Gym is a toolkit for developing and comparing reinforcement
learning algorithms. 
It supports teaching agents everything from walking to playing games
like Pong or Pinball.

In RL terms, gym will provide us an environment which comes with states, possible actions and rewards. We will implement our agent to work with these environments.

We'll see a quick example and then explain what's going on and how to use gym.

Let's play the classic Atari game Space Invaders, using a randomly-playing agent.

In [65]:

import gym
from gym.wrappers import Monitor

# Create a new SpaceInvaders environment
# Wrap it in a Monitor so that we record video
with Monitor(gym.make('SpaceInvaders-v0'), "out", force=True) as env:
    
    # Reset the env to start a new episode
    env.reset()
    episode_done = False
    total_reward = 0
    total_steps = 0
    
    # This is our agent code. It will just play randomly.
    # As long as the episode is not done (not Game Over), we:
    while not episode_done:
        # 1. Choose a random valid action to do
        action = env.action_space.sample()
        
        # 2. Do the random action and get feedback from the environment
        obs, reward, episode_done, extra_info = env.step(action)
        
        total_reward += reward
        total_steps += 1

print(f'Played {total_steps} steps. Total reward: {total_reward}')

Played 874 steps. Total reward: 235.0

How do we see what happened?

We have a video recording of the last episode generated by our Monitor.

In [66]:

import IPython.display

# A helper function that shows the last video from a Monitor env wrapper
def show_last_video(monitor_env, width='auto', height='auto'):
    video_path = monitor_env.videos[-1][0]
    video_path = os.path.relpath(video_path, start=os.path.curdir)
    
    raw_html = f'<video src="{video_path}" controls autoplay width="{width}" height="{height}" />'
    return IPython.display.HTML(data=raw_html)

In [67]:

print('Our random agent in action:')
show_last_video(env, width=400)

Our random agent in action:

Out[67]:

gym offeres many other available environments:
https://gym.openai.com/envs

And you can implement your own environments to represent any custom RL task.

Anatomy of an `Environment`¶

Let's dig in a bit deeper to see what we're working with when using gym's Environments.

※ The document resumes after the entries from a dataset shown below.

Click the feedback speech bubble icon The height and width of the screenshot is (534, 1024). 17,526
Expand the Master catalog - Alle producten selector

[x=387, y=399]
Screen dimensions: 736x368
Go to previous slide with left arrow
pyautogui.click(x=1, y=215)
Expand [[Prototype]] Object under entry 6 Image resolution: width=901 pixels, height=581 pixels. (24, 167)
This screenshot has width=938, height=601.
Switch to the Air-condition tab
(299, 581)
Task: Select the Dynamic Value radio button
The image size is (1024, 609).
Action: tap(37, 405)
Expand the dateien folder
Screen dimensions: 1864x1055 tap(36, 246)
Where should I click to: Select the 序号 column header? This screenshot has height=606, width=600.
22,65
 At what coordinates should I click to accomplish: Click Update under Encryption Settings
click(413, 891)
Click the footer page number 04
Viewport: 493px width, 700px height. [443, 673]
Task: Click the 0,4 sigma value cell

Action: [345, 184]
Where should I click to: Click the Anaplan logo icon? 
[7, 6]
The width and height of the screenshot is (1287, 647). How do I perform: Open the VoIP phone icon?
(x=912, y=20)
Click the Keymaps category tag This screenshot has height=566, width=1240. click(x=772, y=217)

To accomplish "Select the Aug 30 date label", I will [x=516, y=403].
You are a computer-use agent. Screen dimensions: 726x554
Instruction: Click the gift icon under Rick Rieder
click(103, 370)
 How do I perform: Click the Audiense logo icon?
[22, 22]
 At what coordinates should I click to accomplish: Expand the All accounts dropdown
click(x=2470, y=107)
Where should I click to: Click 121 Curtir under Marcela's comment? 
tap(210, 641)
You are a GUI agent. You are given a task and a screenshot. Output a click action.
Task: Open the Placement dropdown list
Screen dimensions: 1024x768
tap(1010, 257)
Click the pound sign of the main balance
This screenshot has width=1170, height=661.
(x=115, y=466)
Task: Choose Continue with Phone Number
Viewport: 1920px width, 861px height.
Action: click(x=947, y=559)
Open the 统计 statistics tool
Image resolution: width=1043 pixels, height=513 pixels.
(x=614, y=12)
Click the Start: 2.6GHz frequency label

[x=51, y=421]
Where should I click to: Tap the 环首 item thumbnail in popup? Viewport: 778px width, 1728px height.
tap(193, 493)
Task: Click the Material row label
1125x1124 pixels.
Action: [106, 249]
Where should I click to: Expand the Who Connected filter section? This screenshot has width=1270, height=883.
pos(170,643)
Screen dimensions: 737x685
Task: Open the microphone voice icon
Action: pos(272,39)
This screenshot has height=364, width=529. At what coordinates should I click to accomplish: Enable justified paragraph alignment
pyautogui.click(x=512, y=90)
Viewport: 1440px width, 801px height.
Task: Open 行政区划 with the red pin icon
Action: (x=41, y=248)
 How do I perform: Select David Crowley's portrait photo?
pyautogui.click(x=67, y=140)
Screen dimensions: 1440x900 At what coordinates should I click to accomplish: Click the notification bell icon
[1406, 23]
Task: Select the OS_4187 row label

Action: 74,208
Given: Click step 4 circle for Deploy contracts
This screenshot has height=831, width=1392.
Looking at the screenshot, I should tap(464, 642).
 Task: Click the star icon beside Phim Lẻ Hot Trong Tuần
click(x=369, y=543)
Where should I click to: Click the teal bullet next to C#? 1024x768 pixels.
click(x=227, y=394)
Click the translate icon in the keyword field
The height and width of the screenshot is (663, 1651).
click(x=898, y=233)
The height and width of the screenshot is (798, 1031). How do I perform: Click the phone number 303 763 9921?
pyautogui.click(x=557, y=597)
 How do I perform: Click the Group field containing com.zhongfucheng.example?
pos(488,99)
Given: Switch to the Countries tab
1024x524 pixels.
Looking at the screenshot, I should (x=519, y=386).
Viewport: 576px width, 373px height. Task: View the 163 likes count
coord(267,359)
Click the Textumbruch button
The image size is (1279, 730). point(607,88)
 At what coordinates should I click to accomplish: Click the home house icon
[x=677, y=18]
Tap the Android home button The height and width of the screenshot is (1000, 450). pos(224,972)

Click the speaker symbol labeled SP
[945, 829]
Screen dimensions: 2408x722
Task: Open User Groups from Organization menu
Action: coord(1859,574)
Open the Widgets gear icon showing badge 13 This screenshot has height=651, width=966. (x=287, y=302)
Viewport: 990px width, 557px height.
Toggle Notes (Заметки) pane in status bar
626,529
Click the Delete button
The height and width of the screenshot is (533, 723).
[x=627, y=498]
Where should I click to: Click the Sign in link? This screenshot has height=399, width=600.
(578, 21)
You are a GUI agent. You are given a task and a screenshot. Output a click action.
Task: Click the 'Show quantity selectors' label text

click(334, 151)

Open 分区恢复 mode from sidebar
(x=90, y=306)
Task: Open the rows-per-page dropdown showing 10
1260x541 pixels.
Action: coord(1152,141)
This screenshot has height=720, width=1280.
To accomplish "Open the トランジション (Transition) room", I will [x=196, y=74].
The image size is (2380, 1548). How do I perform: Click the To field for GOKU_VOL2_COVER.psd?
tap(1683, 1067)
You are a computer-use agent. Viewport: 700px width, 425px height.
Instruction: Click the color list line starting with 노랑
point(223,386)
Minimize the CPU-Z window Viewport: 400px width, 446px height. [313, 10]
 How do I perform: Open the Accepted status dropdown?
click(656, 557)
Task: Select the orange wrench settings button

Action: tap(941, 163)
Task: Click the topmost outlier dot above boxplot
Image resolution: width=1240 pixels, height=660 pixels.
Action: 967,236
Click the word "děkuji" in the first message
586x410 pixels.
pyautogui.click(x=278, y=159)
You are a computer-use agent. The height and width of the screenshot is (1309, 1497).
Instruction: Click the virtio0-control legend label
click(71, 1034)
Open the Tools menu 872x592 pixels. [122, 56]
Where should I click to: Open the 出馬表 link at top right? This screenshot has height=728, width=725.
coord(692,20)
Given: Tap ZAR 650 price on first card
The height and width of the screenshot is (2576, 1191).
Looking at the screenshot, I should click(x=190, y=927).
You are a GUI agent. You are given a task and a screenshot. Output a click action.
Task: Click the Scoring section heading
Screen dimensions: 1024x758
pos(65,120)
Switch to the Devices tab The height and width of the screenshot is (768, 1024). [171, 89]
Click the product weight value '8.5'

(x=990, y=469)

Usually, the Environment you use is actually multiple environments, each wrapping another.

In [69]:

env = gym.make('SpaceInvaders-v0')
env?

Observations¶

In [70]:

# Starts a new episode, returning an initial observation
obs = env.reset()

What are we observing exactly?

In [71]:

print(type(obs))
obs.shape

<class 'numpy.ndarray'>

Out[71]:

(210, 160, 3)

In [72]:

def show_observation(obs, size=6, cmap=None):
    f, ax = plt.subplots(1,1,figsize=(size,size))
    ax.imshow(obs, cmap=cmap)
    ax.axis('off')

show_observation(obs)

What is the space of possible observations?

In [73]:

env.observation_space

Out[73]:

Box(210, 160, 3)

Box is a Space which represents an n-dimentinoal Tensor with values in range [low, high].

In [74]:

(env.observation_space.low.reshape(-1)[0],
env.observation_space.high.reshape(-1)[0])

Out[74]:

(0, 255)

In [75]:

obs_sample = env.observation_space.sample()

show_observation(obs_sample)

Actions¶

What actions can we perform in this environment?

In [76]:

env.action_space

Out[76]:

Discrete(6)

Discrete is a Space which represents n integers with values 0,1,...,n-1.

In this case, this means we have 6 possible actions we can choose from at each step of our game.

In [77]:

print(env.action_space.contains(0))
print(env.action_space.contains(6))

True
False

But what do they mean? It's game specific. For the Atari environments:

In [78]:

env.unwrapped.get_action_meanings()

Out[78]:

['NOOP', 'FIRE', 'RIGHT', 'LEFT', 'RIGHTFIRE', 'LEFTFIRE']

How do we perform actions on the environment?

In [81]:

env.reset()

fire_action = 1

# Run for a few (simulated) seconds
fps = 30
seconds = 2
for _ in range(fps*seconds):
    obs, reward, episode_done, exrta_info = env.step(fire_action)

show_observation(obs, size=10)
print(f'reward={reward}, done={episode_done}, exrta_info={extra_info}')

reward=0.0, done=False, exrta_info={'ale.lives': 0}

In [82]:

# When done, need to close() the environment
env.close()

Wrappers¶

Wrappers allow you to wrap an Environment instance and modify it's behavior.

We have already used the Monitor wrapper, which writes the observation as a video frame each step, and also outputs data about the agents progress during the episode.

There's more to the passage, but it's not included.